List every row below that contains the string "date", copying each such row in full. Case counts.

[START OF SOURCE DATA]

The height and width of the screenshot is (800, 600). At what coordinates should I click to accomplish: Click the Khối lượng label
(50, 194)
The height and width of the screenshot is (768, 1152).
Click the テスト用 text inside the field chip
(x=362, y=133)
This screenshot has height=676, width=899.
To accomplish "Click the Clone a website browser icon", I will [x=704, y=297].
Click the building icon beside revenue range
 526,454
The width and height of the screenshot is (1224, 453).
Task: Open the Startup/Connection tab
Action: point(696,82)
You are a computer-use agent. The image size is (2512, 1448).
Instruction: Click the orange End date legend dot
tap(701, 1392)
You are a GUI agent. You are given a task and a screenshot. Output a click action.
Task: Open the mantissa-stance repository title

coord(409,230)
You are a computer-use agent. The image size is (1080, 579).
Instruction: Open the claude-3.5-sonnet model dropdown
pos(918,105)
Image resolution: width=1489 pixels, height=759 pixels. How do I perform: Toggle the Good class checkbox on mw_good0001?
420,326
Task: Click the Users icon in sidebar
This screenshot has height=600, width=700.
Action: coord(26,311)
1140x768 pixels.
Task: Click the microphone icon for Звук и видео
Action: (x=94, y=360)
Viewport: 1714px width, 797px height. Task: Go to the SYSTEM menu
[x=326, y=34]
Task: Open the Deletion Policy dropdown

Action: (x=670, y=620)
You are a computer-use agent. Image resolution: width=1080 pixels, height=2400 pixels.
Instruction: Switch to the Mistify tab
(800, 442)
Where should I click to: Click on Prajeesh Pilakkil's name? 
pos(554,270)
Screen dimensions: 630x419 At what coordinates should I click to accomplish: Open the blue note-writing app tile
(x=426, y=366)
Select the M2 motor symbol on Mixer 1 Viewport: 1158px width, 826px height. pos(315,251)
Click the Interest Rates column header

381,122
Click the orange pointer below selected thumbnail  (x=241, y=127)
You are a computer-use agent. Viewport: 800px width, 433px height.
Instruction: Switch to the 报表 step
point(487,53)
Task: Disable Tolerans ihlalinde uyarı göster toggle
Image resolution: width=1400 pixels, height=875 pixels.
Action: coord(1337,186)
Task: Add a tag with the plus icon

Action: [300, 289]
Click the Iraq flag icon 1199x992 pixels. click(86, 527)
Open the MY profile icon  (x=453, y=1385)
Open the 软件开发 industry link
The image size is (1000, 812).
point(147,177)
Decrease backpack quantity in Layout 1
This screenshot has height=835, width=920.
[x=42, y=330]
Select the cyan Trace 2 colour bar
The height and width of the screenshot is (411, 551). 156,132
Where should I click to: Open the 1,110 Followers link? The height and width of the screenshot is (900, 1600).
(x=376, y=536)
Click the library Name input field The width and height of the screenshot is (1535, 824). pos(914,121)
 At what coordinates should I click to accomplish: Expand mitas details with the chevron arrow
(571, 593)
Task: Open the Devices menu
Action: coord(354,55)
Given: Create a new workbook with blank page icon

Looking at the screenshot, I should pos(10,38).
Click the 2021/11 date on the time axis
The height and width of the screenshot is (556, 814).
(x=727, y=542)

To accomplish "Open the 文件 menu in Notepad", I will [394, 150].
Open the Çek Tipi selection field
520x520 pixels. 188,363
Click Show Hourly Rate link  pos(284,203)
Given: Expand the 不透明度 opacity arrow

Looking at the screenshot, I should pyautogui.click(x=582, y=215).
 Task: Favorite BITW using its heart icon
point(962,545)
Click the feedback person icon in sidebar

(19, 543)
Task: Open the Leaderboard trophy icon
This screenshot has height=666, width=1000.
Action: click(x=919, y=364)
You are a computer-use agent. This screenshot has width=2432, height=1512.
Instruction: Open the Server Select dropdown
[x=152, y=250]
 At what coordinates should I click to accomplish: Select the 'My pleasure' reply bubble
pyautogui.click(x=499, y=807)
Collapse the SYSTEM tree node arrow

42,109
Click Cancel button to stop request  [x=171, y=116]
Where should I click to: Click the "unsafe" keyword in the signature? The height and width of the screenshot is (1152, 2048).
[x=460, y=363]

[END OF SOURCE DATA]

### CORRECT RESPONSE
Instruction: Click the orange End date legend dot
Click the 2021/11 date on the time axis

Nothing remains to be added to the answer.